Logo, tendo em vista o impacto negativo da informalidade sobre a interação dialógica entre os sistemas previdenciário e social, o que ao mesmo tempo inviabiliza a integração do trabalhador ao sistema de proteção, além da indiferença de muitos trabalhadores aos valores que se pretende concretizar por meio da previdência social, quais sejam, a justiça e o bem estar por meio da redistribuição de renda entre a população, é possível constatar que a exclusão desses trabalhadores, em grande medida, pode ser considerada uma questão sistêmica.

CAPÍTULO 5 -

MECANISMOS DE INCLUSÃO PREVIDENCIÁRIA DO TRABALHADOR INFORMAL

Concluindo-se que o enquadramento lógico do trabalhador informal perante a seguridade social deve ocorrer no subsistema de previdência, na qualidade de segurado obrigatório, resta verificar de que forma a inclusão desta categoria pode efetivamente ser realizada, considerando-se o Direito como um sistema comunicacional.

De acordo com Miguel Horvath Júnior,230 a concepção atual de seguridade social tem sua origem no Relatório Beveridge de 1942 que, inspirado nos postulados do Estado de Bem Estar Social, estabelece o sistema atlântico de proteção.
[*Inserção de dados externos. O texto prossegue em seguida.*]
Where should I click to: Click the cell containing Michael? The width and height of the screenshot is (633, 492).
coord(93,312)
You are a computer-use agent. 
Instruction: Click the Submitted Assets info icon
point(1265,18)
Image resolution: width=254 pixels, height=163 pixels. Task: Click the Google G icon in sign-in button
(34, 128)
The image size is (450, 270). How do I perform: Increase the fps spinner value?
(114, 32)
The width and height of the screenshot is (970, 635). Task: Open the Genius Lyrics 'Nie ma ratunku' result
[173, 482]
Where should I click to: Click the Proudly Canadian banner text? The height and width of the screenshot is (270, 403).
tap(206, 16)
Suas principais características são a universalidade da cobertura e o financiamento indireto, via orçamento.

Segundo o autor, em contraposição a esse modelo tem-se o sistema continental de proteção, cuja origem remete ao seguro social engendrado por Bismarck (1883), tendo como atributo essencial a contributividade direta.

Consoante o disposto nos artigos 194 a 204 da Constituição da República, a Seguridade Social brasileira adota claramente um sistema misto de proteção, preponderando o modelo atlântico no que se refere à saúde e assistência social tendo, por outro lado, evidente influência da sistemática continental no que diz respeito à previdência social.
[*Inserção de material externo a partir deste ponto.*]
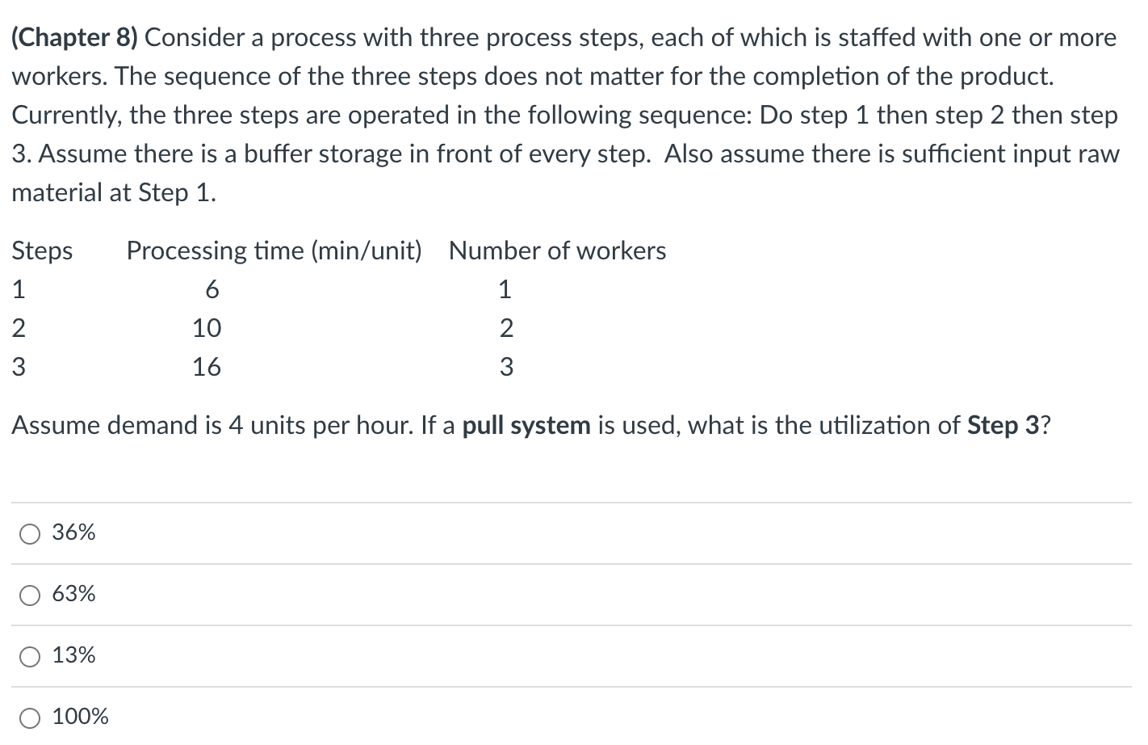Viewport: 1148px width, 745px height.
Task: Click the workers value 3 for Step 3
Action: click(x=507, y=367)
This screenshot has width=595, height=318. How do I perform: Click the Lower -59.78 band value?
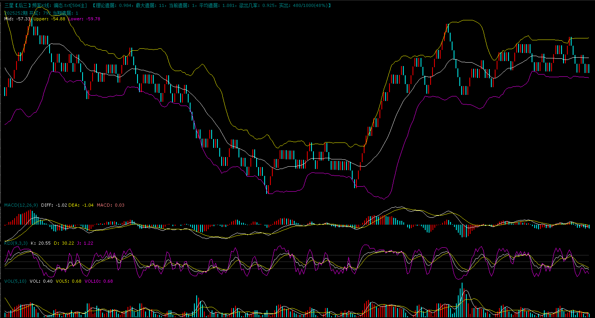point(84,19)
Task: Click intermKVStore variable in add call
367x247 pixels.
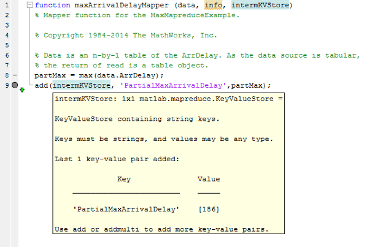Action: pyautogui.click(x=82, y=85)
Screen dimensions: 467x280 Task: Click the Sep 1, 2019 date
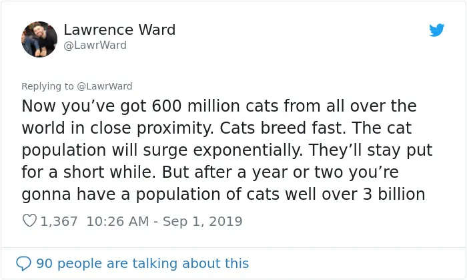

Inobstante a coexistência de técnicas distintas de cobertura dentro do mesmo sistema, o princípio da universalidade apresenta-se como um denominador comum a todas as subáreas da seguridade, impondo o comando de que todos os cidadãos sejam albergados em caso de contingência social.

Com vistas a dar efetividade a esse princípio na esfera previdenciária, além dos segurados obrigatórios empregados e trabalhadores avulsos, foram instituídas as classes dos segurados especiais, contribuintes individuais e facultativos, cada qual com regime diferenciado de custeio e de benefícios, segundo a atividade desempenhada e, por via reflexa, de acordo com o risco a ela inerente.